→ **Challenge**
Give the entries again from the start through the line containing "Action: (1142, 436)", replacing "dropdown" with "menu" and leaving everything else unchanged.

→ **Supplied material**
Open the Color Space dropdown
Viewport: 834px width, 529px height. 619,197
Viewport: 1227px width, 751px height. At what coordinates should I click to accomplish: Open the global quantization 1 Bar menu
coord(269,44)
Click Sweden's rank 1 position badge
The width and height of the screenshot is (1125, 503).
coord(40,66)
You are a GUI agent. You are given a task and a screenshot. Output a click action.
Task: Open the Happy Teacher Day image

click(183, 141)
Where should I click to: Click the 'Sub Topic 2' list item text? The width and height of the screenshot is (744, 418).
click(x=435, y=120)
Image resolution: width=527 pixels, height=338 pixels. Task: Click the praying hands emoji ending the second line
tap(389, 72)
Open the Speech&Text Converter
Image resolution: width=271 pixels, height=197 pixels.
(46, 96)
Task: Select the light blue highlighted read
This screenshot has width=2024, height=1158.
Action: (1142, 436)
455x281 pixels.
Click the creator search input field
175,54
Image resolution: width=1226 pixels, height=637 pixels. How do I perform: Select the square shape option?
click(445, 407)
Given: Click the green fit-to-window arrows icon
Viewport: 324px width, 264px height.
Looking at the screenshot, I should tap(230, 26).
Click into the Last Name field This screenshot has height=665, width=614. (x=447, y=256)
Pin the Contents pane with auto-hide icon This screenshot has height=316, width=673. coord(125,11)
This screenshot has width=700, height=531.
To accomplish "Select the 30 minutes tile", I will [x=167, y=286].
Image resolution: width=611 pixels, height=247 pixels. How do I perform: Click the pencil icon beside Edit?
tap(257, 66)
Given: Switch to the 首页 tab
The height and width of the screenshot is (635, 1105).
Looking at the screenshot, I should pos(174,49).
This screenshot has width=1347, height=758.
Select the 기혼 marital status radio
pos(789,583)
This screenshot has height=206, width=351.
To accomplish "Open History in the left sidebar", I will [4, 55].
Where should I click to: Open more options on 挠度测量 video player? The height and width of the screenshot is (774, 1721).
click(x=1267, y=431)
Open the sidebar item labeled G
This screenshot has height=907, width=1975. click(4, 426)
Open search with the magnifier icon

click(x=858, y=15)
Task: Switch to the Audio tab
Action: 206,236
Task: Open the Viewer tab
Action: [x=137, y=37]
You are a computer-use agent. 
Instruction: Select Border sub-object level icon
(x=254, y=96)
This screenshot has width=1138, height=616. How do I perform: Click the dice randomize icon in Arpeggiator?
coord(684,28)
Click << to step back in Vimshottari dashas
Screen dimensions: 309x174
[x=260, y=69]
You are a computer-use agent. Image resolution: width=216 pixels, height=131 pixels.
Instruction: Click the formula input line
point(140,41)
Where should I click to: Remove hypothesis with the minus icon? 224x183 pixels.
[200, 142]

→ **Response to this task**
Open the Color Space menu
Viewport: 834px width, 529px height. 619,197
Viewport: 1227px width, 751px height. At what coordinates should I click to accomplish: Open the global quantization 1 Bar menu
coord(269,44)
Click Sweden's rank 1 position badge
The width and height of the screenshot is (1125, 503).
coord(40,66)
You are a GUI agent. You are given a task and a screenshot. Output a click action.
Task: Open the Happy Teacher Day image

click(183, 141)
Where should I click to: Click the 'Sub Topic 2' list item text? The width and height of the screenshot is (744, 418).
click(x=435, y=120)
Image resolution: width=527 pixels, height=338 pixels. Task: Click the praying hands emoji ending the second line
tap(389, 72)
Open the Speech&Text Converter
Image resolution: width=271 pixels, height=197 pixels.
(46, 96)
Task: Select the light blue highlighted read
This screenshot has width=2024, height=1158.
Action: (1142, 436)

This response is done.